Yuchi Indian Histories before the Removal Era

By Inman, Natalie | The Journal of Southern History, May 2014 | Go to article overview

Yuchi Indian Histories before the Removal Era


Inman, Natalie, The Journal of Southern History


Yuchi Indian Histories Before the Removal Era. Edited by Jason Baird Jackson. (Lincoln and London: University of Nebraska Press, 2012. Pp. xxxiv, 246. $30.00, ISBN 978-0-8032-4041-4.)

In Yuchi Indian Histories Before the Removal Era, Jason Baird Jackson has brought together an impressive collection of essays to fill the historiographical void on Yuchi history. Rather than depicting Yuchis as a subset of Creek Indians as past historians and anthropologists have done, Jackson and the other authors in this book argue that Yuchi cultural distinctiveness and political autonomy, both in the past and in the present, warrant recognition of Yuchis as a separate people.
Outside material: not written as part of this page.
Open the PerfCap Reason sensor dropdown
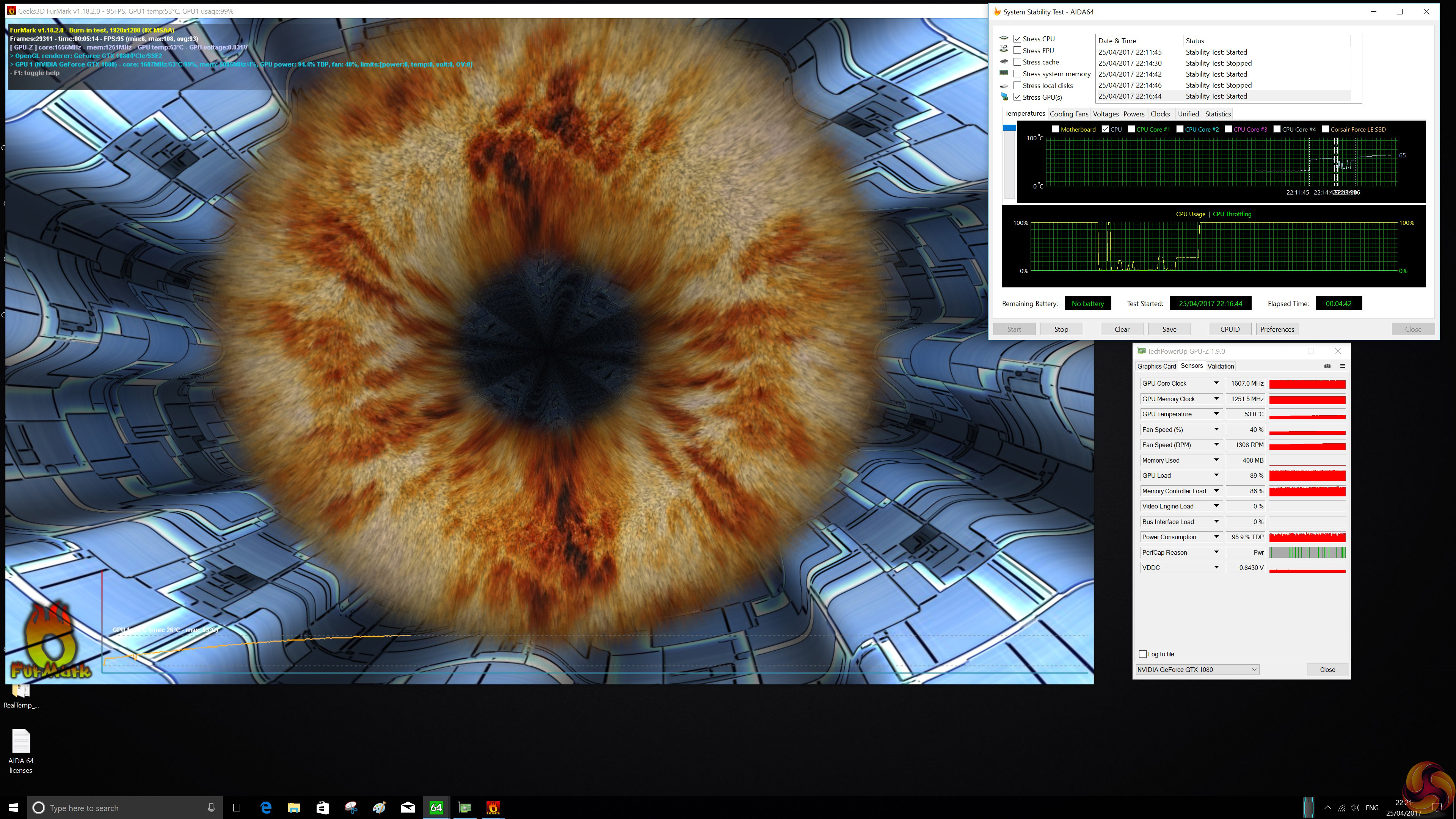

This interdisciplinary collection, born out of a 2004 panel on Yuchi history at the American Society for Ethnohistory, presents theories on Yuchi history and culture from ethnologists, linguists, archaeologists, anthropologists, and historians. Seemingly spinning gold from straw, the authors use close reading, careful analysis, and comparative perspectives to draw compelling evidence from the sparse historical and archaeological record that the Yuchis in the eighteenth and early nineteenth centuries were culturally distinct from their neighbors, resistant of political domination by other groups, and diplomatically connected within the Southeast. Jackson argues that this investigation into "the almost completely unexamined case of the Yuchi people provides a productive vantage point on ... broader questions" of diversity in the culture and political interactions in the colonial Southeast, especially among native peoples (p. xv).
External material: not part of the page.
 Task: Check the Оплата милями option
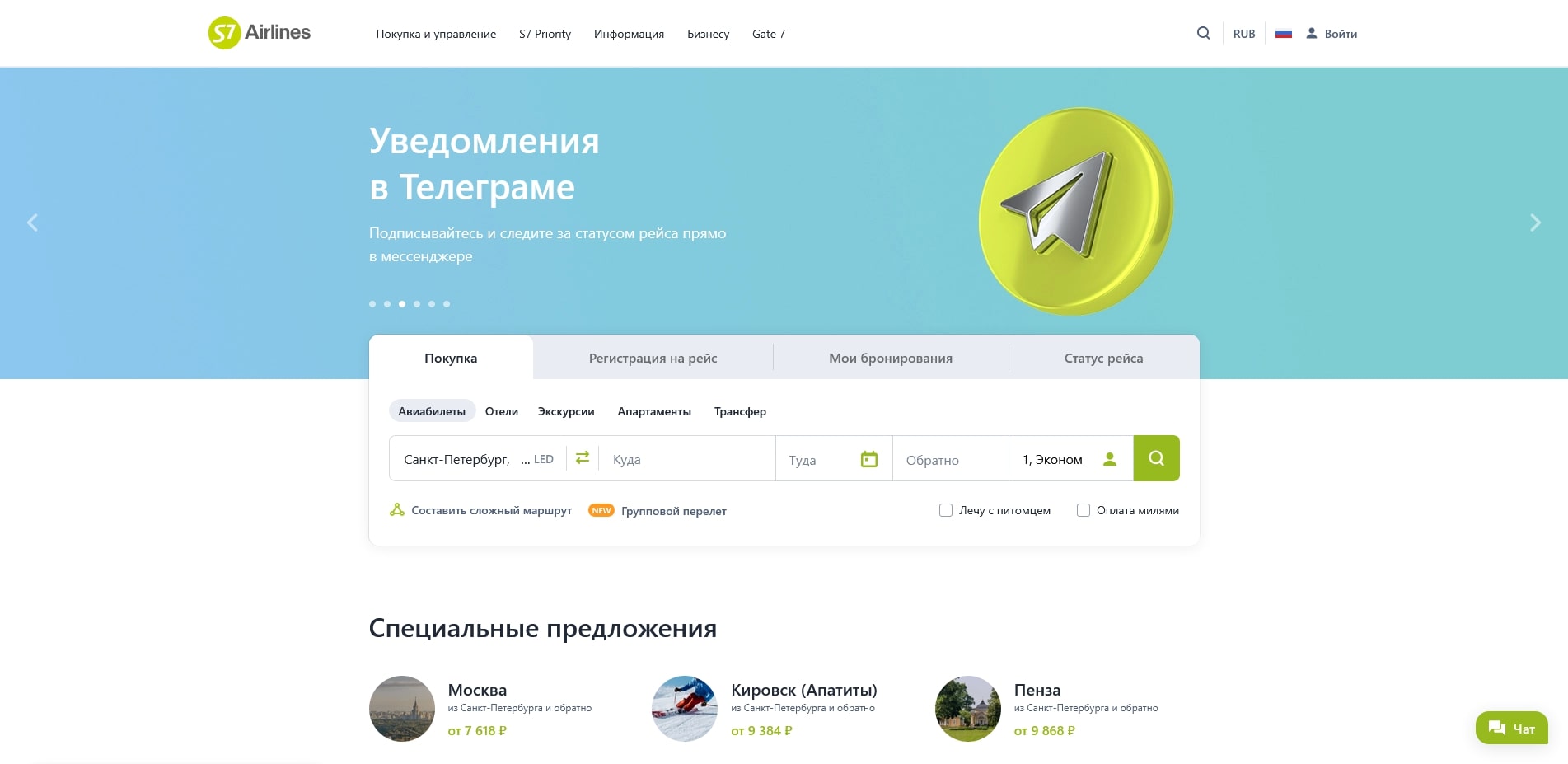(x=1083, y=510)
Organized chronologically, the chapters in this collection span from "deep time" in the linguistic past around 4,000 B.C.E. to efforts to remove the Yuchi Indians from Florida along with the Seminoles during the Second Seminole War (1835-1842). Building on each other's work, these scholars present a synthesis of the research currently available on Yuchi Indians by teasing out brief references in historical documents and linking them to the archaeological record to provide a basis for further inquiry. By bringing together these ideas, this collection is intended to inspire "what might become a robust Yuchi national historiography," including monographs on Yuchi history and culture (p. xvi).

As an interdisciplinary study, this book fuses together several approaches to the Yuchis. While the authors refer to one another and show awareness of how their ideas intersect, many of the chapters retain disciplinary specificity and jargon that might not be easily accessible to readers who are not specialists in that field. Other essays make a concerted effort to define terms for lay audiences.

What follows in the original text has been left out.